Tuesday, October 29, 2019

What are the chapter summaries for How Soccer Explains the World by Franklin Foer?

As its title implies, How Soccer Explains the World: An Unlikely Theory of Globalization is Franklin Foer's interpretation on the recent phenomenon of globalization through the lens of soccer, one of its main cultural agents. Foer's main argument is that, despite the globalizing force of soccer, old sectarian, nationalistic, and tribalist traditions have died hard. In Chapter One, for example, Foer explores how a Serbian warlord named Arkan mobilized Red Star Belgrade supporters into a paramilitary group that committed horrific crimes in the ethnic cleansing campaigns during the civil war in the Balkans. In Chapter Two, he describes the "pornography of sects" that characterizes the famous "Old Firm" rivalry between Glasgow's two teams, Rangers and Celtic. In the third chapter, he describes the persistence of Jewish identity (despite the loss of the neighborhood identities that provided their initial context) at clubs such as Ajax Amsterdam and Tottenham Hotspur. This is, he argues in Chapter Four, part of a response to sweeping changes that have also undercut the "hooligan" culture at some clubs--Chelsea, for example--whose environs are now rapidly changing, either through gentrification or due to immigration trends. 

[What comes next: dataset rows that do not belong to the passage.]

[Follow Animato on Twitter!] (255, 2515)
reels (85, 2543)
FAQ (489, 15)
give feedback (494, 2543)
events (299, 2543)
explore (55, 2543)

Chapter Five, "How Soccer Explains the Survival of the Top Hats," Foer describes the seedy underbelly of Brazilian soccer, in which so-called cartolas manipulated clubs for their own benefit. Even the great Pele has not been immune from the rampant corruption and scandals that have continued to plague the game in Brazil. Corruption has actually worsened as more money has been pumped into the clubs. Chapter Six describes the "Black Carpathians," African footballers who ply their trade in the Ukraine. They are extreme examples of the increased mobility that accompanies globalization, and while they have managed to make a living (unlike many migrants) they are thousands from miles from home in a very different culture. Ukrainians and Russians (and other Europeans) have not always welcomed these players. Chapter Seven examines the role played by the "new oligarchs" in the global game, focusing on the Agnelli family that owns Juventus and Silvio Berlusconi, the magnate who owned AC Milan when the book was written. The clubs were as much vehicles for their own careers and ego-boosters as they were competitive sports ventures.

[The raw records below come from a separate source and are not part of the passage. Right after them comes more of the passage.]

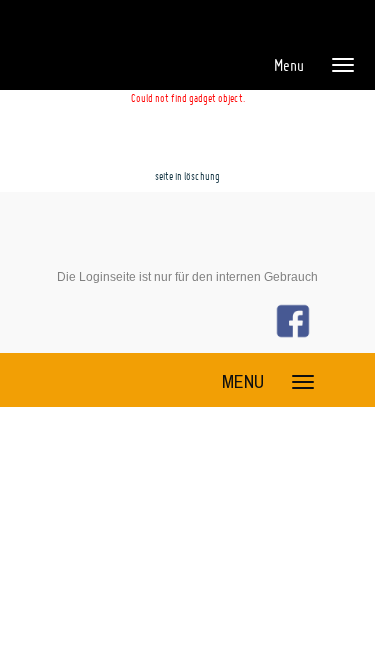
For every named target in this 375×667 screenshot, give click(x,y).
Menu (289, 65)
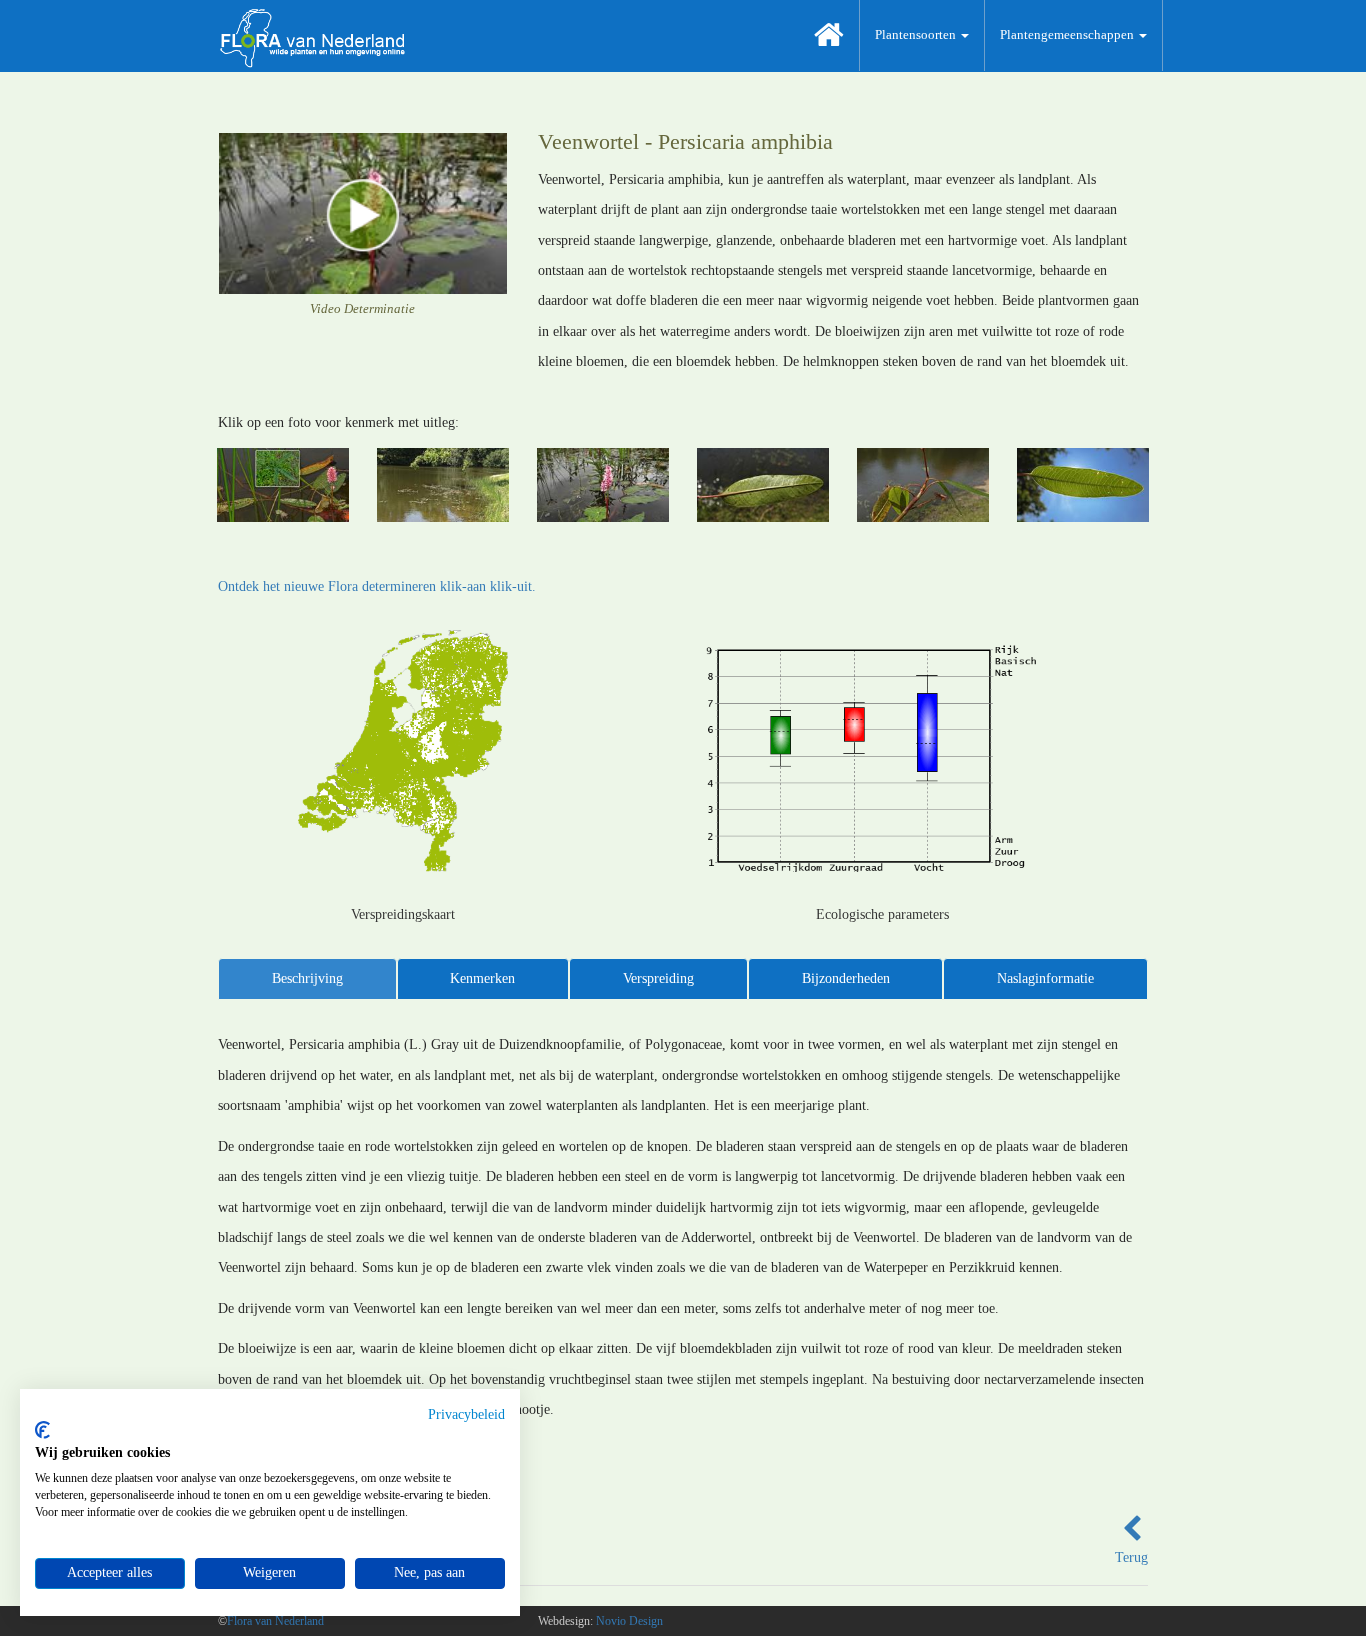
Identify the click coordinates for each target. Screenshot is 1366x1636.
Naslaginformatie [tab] (1045, 978)
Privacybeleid (466, 1414)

In Chapter Eight, Foer takes a look at what he perceives as a benign form of nationalism (albeit one that has emerged as very divisive in recent weeks): Catalan nationalism. FC Barcelona is the showpiece of Catalonia, and the club and its fans argue that it is "more than a club." But the localism it represents is a "bourgeois nationalism," liberal by nature and set against the power of Real Madrid, awash with wealth and having uncomfortable historical associations with the Franco dictatorship. In Chapter Nine, soccer's liberalizing possibilities are examined in the example of a Tehranian club that was forced through local activism to provide women with access to home games. Celebrations of the national team's success always threaten to turn into political demonstrations. Finally, in Chapter Ten, Foer turns his lens inward to look at the game in the United States, where, unlike in many countries, it is associated with bourgeois "yuppie" status, even as it is also very popular among the country's millions of immigrants. Soccer (at least in previous decades) was also largely embraced by social liberals, as conservatives saw it as essentially un-American. So Foer titles this chapter "How Soccer Explains America's Culture Wars."
https://books.google.com/books/about/How_Soccer_Explains_the_World.html?id=xEGR0sSfJacC&printsec=frontcover&source=kp_read_button


In the Prologue of How Soccer Explains the World, Franklin Foer--a Washington D.C. journalist writing for New Republic, the brainchild of founder William F. Buckley--explains how his compelling interest in soccer (i.e., obsession with soccer) drove his interest in examining how globalization and the flaws of globalization were manifest and furthered by the attitudes, organization and actions of the range of international soccer clubs and soccer fan clubs.
Foer explains that the early promise of globalization to override national borders and identities and to build a harmoniously interdependent world was reflected in the composition of soccer rosters that had multinational line-ups of players. After the September 2001 attacks on the World Trade Center (resulting in an international death toll), the promises of globalization took on a new visage: "the consensus on globalization changed considerably ... [it being] no longer possible to speak so breathlessly ... of the political promise of economic interdependence." Foer then explains his thesis by saying that globalization's promise had "failed to diminish the game's local cultures, local blood feuds, and even local corruption. ... globalization had actually increased the power of these local entities." Foer states his intent that his book present the value of nationalism to blunt the re-merging tribalism directly represented on the soccer field.Chapter 1 begins to prove Foer's assertion that "local entities" of ethnic culture, feuds and corruption were increased by globalization, and "not always in such a good way," by describing his interview with the Serb soccer organization: the Red Star Belgrade team and the Red Star Ultra Bad Boys fan club. The organization is comprised of team members, team management and fan club over-site of management--over-site gained by "intimidation" exerted with "bats, bars, and other bludgeons." During the interview, the "three-fingered salute of Serb nationalism" (forcibly present during the Balkan War Serb attacks on Croat civilians) was a dominating influence. The salute is a critical symbol to the nationalism exerted by the Bad Boys, who enjoy telling their victory stories, such as of when they attacked fans and police at a match against their arch-rivals, the Partzan team. The stadium-wide attacks produced "lines of casualties" as the Bad Boys "'made it around the stadium in five minutes.'"
Foer then presents the examples of Milosevic and Tudjman--the former an elected Serbian national leader and the latter an elected Croatian national leader (representative of World War II Croatian attacks against Serbs)--to illustrate the connection between ethnic hostilities, national policy and soccer. These two men illustrate Foer's intent: "the book uses soccer to defend the virtues of old-fashioned nationalism--[as] a way to blunt the return of tribalism" (Prologue).